## What to do
Taking each line of the material below in turn, count those containing the string "Select". Provide the number alone.

## Dataset excerpts

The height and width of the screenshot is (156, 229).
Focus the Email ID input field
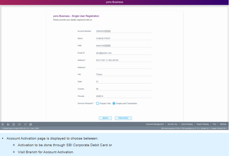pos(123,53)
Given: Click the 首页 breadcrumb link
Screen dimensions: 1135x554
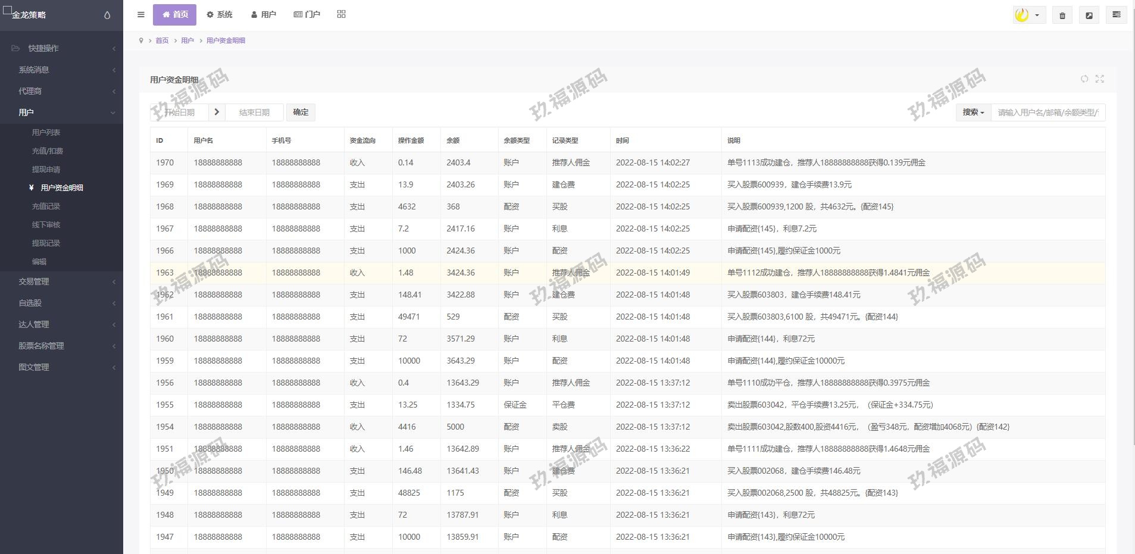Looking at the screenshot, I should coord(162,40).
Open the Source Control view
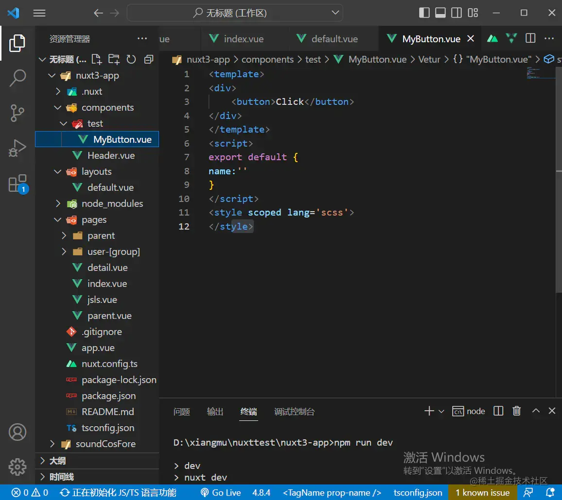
...
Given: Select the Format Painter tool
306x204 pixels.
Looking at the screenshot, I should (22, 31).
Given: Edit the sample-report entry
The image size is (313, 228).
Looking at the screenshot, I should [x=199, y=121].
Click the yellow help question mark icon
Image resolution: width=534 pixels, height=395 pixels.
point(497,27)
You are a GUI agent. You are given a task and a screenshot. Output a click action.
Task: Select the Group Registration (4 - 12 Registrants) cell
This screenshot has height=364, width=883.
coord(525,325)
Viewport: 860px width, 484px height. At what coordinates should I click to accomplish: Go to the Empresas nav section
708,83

## Problem solution
2